La difficulté à recevoir des financements n’est-elle pas liée à la méfiance des pays les plus industrialisés quant à leur utilisation par les États africains ? 

C’est un serpent qui se mord la queue. Pour améliorer notre capacité d’absorption des fonds, il faut avoir de bons projets. Pour y parvenir, nous avons besoin d’être appuyé. Si c’est le cas, nous pourrons absorber les ressources financières qui sont mobilisées au niveau international et qui, je dois le répéter, ne sont pas suffisantes.

En RDC, la décision du gouvernement d’exploiter ses ressources en pétrole inquiète les défenseurs de l’environnement, mais aussi ses partenaires extérieurs comme le secrétaire d’État américain Anthony Blinken.

Le gouvernement de la RDC gère son espace national de manière souveraine, et peut lever l’option qui lui paraît la plus opportune pour réduire la pauvreté de sa population. Il y a des choses que nous pourrions dire nous aussi sur l’exploitation de gaz de schiste (aux États-Unis), mais nous ne voulons pas pointer les gens du doigt.

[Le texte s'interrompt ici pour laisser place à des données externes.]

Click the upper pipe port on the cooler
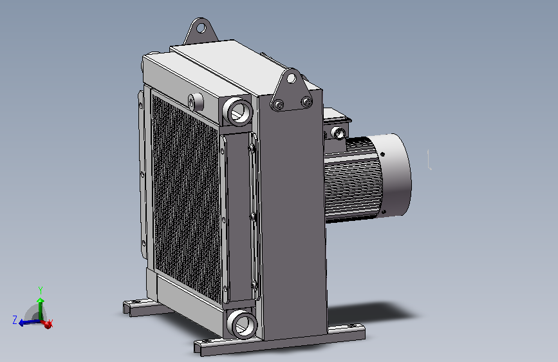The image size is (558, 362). click(x=237, y=111)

Il y a effectivement eu un appel d’offres sur 27 blocs pétroliers et trois blocs gaziers. Six blocs pétroliers semblent poser problème parce qu’ils empiètent soit sur une zone de tourbière, soit sur des aires protégées. La législation congolaise est très claire : là où il y a une aire protégée, il n’y aura pas d’exploitation de pétrole. Concernant la tourbière, nous sommes conscients qu’elle stocke 30 milliards de CO2, ce qui représente trois années d’émissions globales. Nous entendons gérer cette ressource de manière responsable (…) La tourbière, il ne faut pas l’assécher ou aller dedans. Donc il faut soit la contourner, soit la surplomber. Qui va payer ce surcoût ?

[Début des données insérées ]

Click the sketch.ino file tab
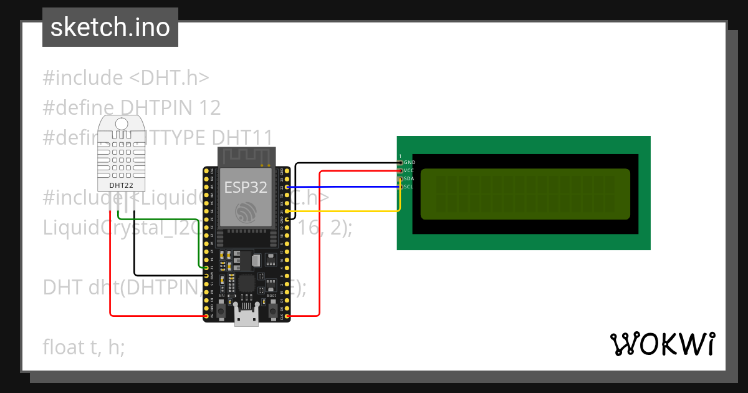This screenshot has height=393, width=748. pos(110,27)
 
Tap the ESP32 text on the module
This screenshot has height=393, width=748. pos(246,188)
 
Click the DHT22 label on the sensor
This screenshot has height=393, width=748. pos(121,185)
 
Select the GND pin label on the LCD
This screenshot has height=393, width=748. pos(410,162)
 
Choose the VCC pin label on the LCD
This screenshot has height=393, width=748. pos(409,170)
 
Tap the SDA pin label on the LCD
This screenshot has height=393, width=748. pos(409,178)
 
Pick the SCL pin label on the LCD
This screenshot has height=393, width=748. pos(408,187)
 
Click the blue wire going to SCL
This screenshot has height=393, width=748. pos(343,187)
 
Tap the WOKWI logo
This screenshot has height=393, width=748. pos(662,344)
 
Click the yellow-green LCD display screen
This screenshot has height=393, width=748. pos(525,194)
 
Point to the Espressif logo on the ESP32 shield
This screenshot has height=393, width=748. pos(246,214)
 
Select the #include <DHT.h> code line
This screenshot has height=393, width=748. pos(125,78)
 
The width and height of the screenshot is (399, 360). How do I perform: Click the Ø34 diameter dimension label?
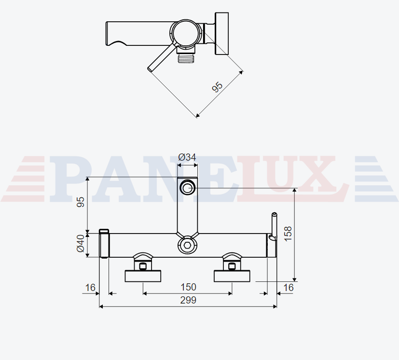tap(187, 157)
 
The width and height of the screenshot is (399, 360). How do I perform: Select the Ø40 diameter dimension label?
tap(81, 243)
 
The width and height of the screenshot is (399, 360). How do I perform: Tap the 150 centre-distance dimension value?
tap(188, 287)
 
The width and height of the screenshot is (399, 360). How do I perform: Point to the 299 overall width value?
tap(188, 300)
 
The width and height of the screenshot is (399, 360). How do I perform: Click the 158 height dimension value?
tap(288, 234)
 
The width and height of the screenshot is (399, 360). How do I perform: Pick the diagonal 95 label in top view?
tap(217, 87)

Vous demandez à être payé pour protéger ces espaces ?

Si la communauté internationale veut éviter ce qui s’est passé en Asie du sud-est où les tourbières ont été asséchées pour produire de l’huile de palme, et sont aujourd’hui sujettes à des incendies et relâchent énormément de CO2, oui, il faut un accompagnement adéquat. Mais pour ne pas m’éloigner de la question sur l’exploitation pétrolière, je veux préciser que lorsqu’on prend un bloc pétrolier qui fait plusieurs milliers de kilomètres et empiète un peu sur une zone de tourbières, il y a des moyens d’exploiter le pétrole sans endommager la tourbière. Faire croire au monde entier que nous allons relâcher une bombe de carbone dans l’atmosphère, c’est un petit peu malhonnête.

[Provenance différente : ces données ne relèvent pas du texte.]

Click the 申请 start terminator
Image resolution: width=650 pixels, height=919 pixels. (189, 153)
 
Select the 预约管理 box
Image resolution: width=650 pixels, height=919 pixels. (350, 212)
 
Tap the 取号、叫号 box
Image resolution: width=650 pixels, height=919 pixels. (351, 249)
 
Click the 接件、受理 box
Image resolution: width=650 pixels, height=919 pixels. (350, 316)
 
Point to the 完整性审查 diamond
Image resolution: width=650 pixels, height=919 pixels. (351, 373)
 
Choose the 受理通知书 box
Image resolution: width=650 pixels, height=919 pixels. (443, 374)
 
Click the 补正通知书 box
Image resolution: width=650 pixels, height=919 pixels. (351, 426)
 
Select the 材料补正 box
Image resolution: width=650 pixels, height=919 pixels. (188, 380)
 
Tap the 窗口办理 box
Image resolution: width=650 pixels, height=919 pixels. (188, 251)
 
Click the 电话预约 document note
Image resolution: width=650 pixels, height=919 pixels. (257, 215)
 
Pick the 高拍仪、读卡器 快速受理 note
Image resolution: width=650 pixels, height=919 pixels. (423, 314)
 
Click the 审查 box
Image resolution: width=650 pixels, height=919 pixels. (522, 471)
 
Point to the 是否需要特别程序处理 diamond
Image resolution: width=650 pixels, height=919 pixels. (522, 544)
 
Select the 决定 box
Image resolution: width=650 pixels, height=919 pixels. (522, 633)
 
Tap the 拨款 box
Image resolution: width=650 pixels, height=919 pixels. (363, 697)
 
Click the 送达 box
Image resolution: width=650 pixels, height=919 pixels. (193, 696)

Avez-vous le sentiment que la guerre en Ukraine a offert à l’Afrique une opportunité pour mieux faire entendre sa voix concernant les énergies fossiles ? 

Très clairement. Quand un pays développé décide de rouvrir ses centrales à charbon, en sachant que le charbon a un facteur d’émission deux fois supérieur à celui du pétrole… On peut maintenant lui proposer notre pétrole. Ce conflit aura permis de montrer que le sujet est plus complexe que certains le pensaient, qu’il faut à la fois évaluer ce qu’il y a de mieux pour la planète, tout en considérant les options disponibles pour réduire la pauvreté dans nos pays.

Cela remet sur la table la question des actifs échoués (notamment les actifs dont les investisseurs se désengagent sous la pression des lobbys parce qu’ils sont émetteurs de CO2). Je ne suis pas pour le tout pétrole, mais je pense que certains pays qui veulent utiliser leur industrie extractive pour réduire la pauvreté ne devraient plus être pointés du doigt.